Closed salamachinas closed 4 years ago
@salamachinas Could be related to this #7704 , could you double check your file upload settings to see if everything is in order?
All settings seems correct, getting same error with GridFS and FileSystem stogare.
I'm having what seems to be this same issue as well.
Version of Rocket.Chat Server: 0.58.2 Deployment Method: docker Number of Running Instances: 6 DB Replicaset Oplog: Yes Node Version: v4.8.4 Storage Type: GridFS
When uploading, the percentage usually goes above 0% (sometimes 50+%) but then never goes any further. I am seeing the same exception as the initial post. Anything more that we can do to test a fix for this issue?
Any word on this? This is kinda a big deal. :)
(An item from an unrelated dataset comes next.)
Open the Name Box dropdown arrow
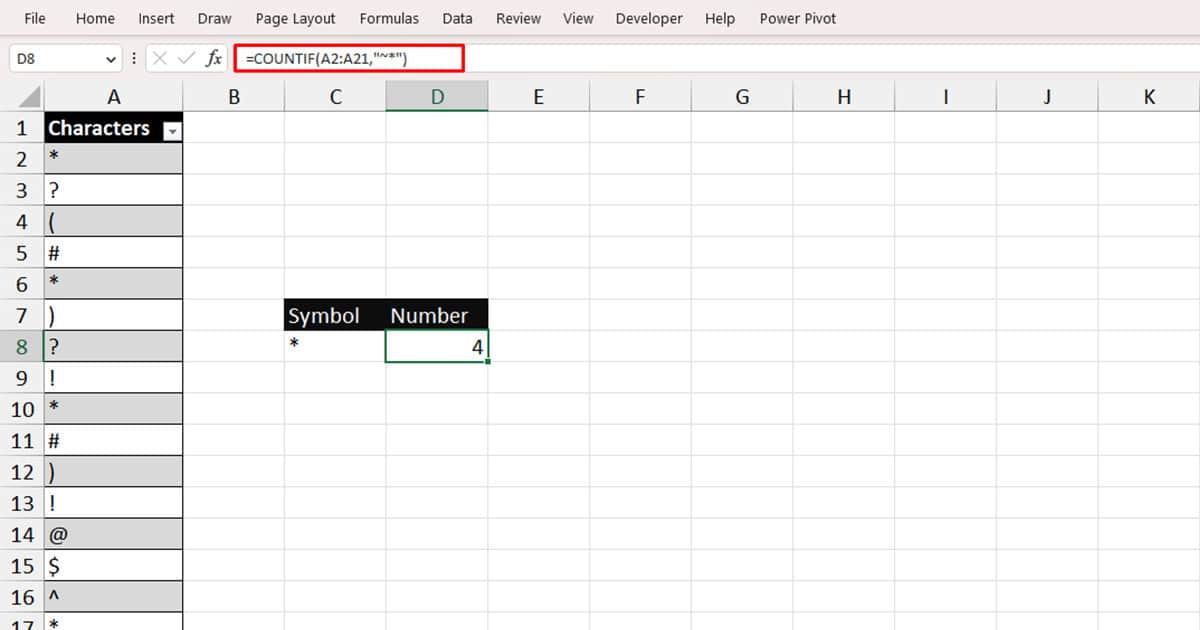 [110, 58]
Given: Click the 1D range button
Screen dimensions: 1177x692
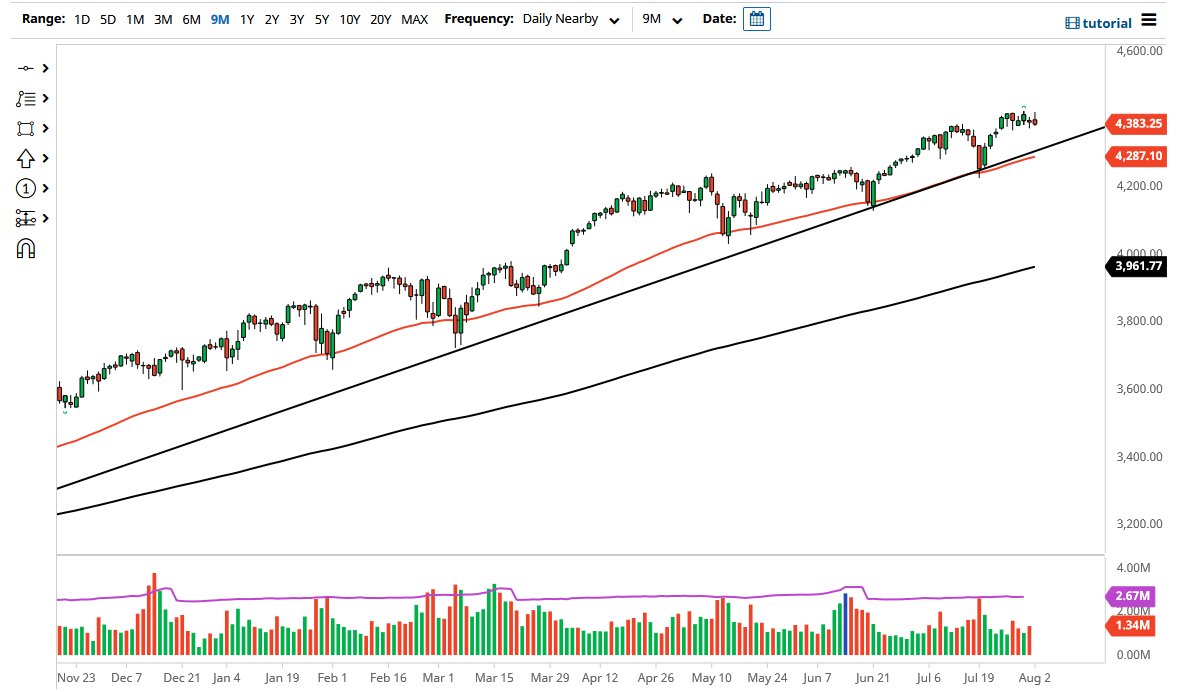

I had the same issue, it looks like that with some of the new updates the request session may have problems with the load balancer. In my case I'm using NGINX 1.12 and the upstream was a round robin (default routing method). When I left just one server, the upload worked (test that case for instance), but at the moment that I added more servers everything failed (I have 3 backend servers behind the LB). My solution, in the case of NGINX, was to use sticky cookies, therefore it will assign a specific user session connection to a specific backend server. The open source NGINX doesn't have the sticky module (it's just part of the enterprise), so I used a really good open source sticky module and compile NGINX again. Here I'm sending some useful links for that:
Download your NGINX version http://nginx.org/download
How to compile again (I'm using Amazon linux but basically it's the same stuff for any linux based OS) http://www.augustkleimo.com/build-and-install-nginx-from-source-on-amazon-ec2-linux/
Sticky module https://bitbucket.org/nginx-goodies/nginx-sticky-module-ng/src
I changed File Upload to a specific directory and after a while it attempted to upload files to /tmp/ufs. I had to set it back to GridFS and then re-set it again to FileSystem, deleted the directory entry, saved changes, and added it saved the changes again. Then it worked.
# pm2 logs main
[TAILING] Tailing last 10 lines for [main] process (change the value with --lines option)
/root/.pm2/logs/main-out-0.log last 10 lines:
0|main | ➔ | Platform: linux |
0|main | ➔ | Process Port: 3000 |
0|main | ➔ | Site URL: https://chat.fgxint.net |
0|main | ➔ | ReplicaSet OpLog: Disabled |
0|main | ➔ | Commit Hash: 24e2d2c805 |
0|main | ➔ | Commit Branch: heads/0.57.3 |
0|main | ➔ | |
0|main | ➔ +------------------------------------------------+
0|main | Setting default file store to GridFS
0|main | Setting default file store to FileSystem
/root/.pm2/logs/main-error-0.log last 10 lines:
0|main | ufs: cannot delete temp file "/tmp/ufs/cwHMokRRBbFjKvJRD" (ENOENT: no such file or directory, unlink '/tmp/ufs/cwHMokRRBbFjKvJRD')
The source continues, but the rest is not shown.